他还没来得体味爱情的甜蜜,却已满满品尝了苦果。那些女孩子,他不敢再去染指触碰。
他意识到自己总是想要隐形。
他努力说服自己,强迫自己去参加学生社团,即使内心再不情愿,也尽全力把自己曝露在阳光下,展露在大众的视野之中。或许在老大他们看来,主持晚会是顶顶闪耀光鲜亮丽的美差,于他而言,却需要努力克服内心的障碍,把内心的角落里的吸血鬼紧紧的扼住。还不能流露出丝毫异样。
所以他最喜欢埋头在实验室里拼命做课题,枯燥的数据一行行填补着他内心的空洞,自在又充实。
最近在宿舍盘桓的次数多了,他自己也感觉到了。
有时候一天的课题任务还没做完,看看时间不早了,他就收拾停当出来。沿着回宿舍的甬路往前随意的溜达。有时候会在4舍的健身器材或者5舍前面的空场找个背光的地方站一会儿,吸一支烟。他告诉自己并没有刻意的等她。虽然他的目光会不自主的搜寻。有几次他看见她跟她的伙伴儿,或是背着书包从自习室回来,或是从校外超市购物回来,手里总是拿着一支冰激淋。没有陌生人关注到她的时候,她看起来总是蛮活泼的样子,旁若无人的边走边吃,还有几分大喇喇的味道,看起来颇为惬意。

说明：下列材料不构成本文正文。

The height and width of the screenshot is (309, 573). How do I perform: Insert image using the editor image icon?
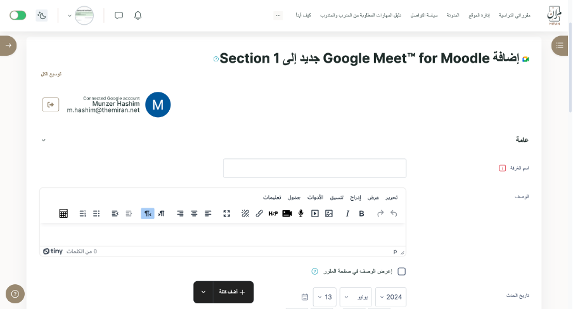pyautogui.click(x=329, y=213)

也有的时候他见不到她。并不影响他一个人站在那自得其乐。他也并没有相思成疾什么的,只是待在这个地方,遇见了就远远看一眼,遇不见就略微期待。小心翼翼的演一出独角戏。更多的时候,他一个人在漫漫的黑幕里闲适地吸着烟,百无聊赖的看着4舍门口一对对情侣好像明天再见不到似的依依惜别。哑然失笑。也不怪宿舍老四天天鼓捣他那个望远镜,真的是丰富多彩呢。
他没有去打扰她的生活。
曾经的经历太过惨烈。他尚不敢回忆过去,更莫论憧憬未来。他自己还没能放过自己。他的青春之路,注定要比别人更辛苦。所以,这么美好的小师妹,她觉得自己平凡也好,觉得被自己误会也好,他不想带给她任何困扰。他偷偷的把她当成自己一个放松的出口,不见光的偶尔瞧一瞧。

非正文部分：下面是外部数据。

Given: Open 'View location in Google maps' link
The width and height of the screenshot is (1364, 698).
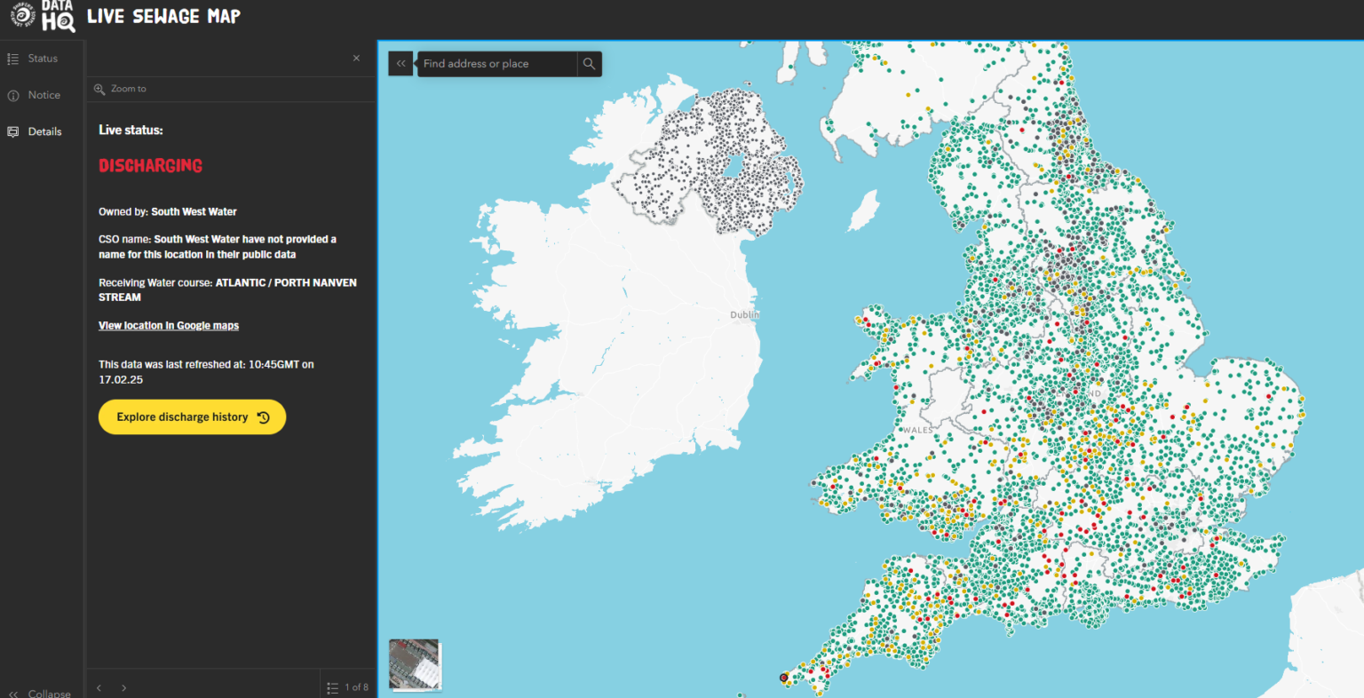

刚才在宿舍里老四说要动小丫头的心思,他虽然表面上不动声色,可是全身的神经好像流窜着电流,这里,那里,叫嚣着一股子说不出来的不得劲儿。他在心里捂着、盖着、藏着的,已经被人觊觎了。借着吸烟,出来透口气。隔着玻璃窗看到小师妹裙裾飘飘的背影,他才觉得不那么焦躁了。
一支烟吸到头,他拧开身旁的水龙头洗了一会儿手,看了镜子里的自己一眼,慢慢转回宿舍。
“诶,章衡,老四动真格的了。刚才他给他信院高中同学打电话了,摸清底细已经指日可待了!”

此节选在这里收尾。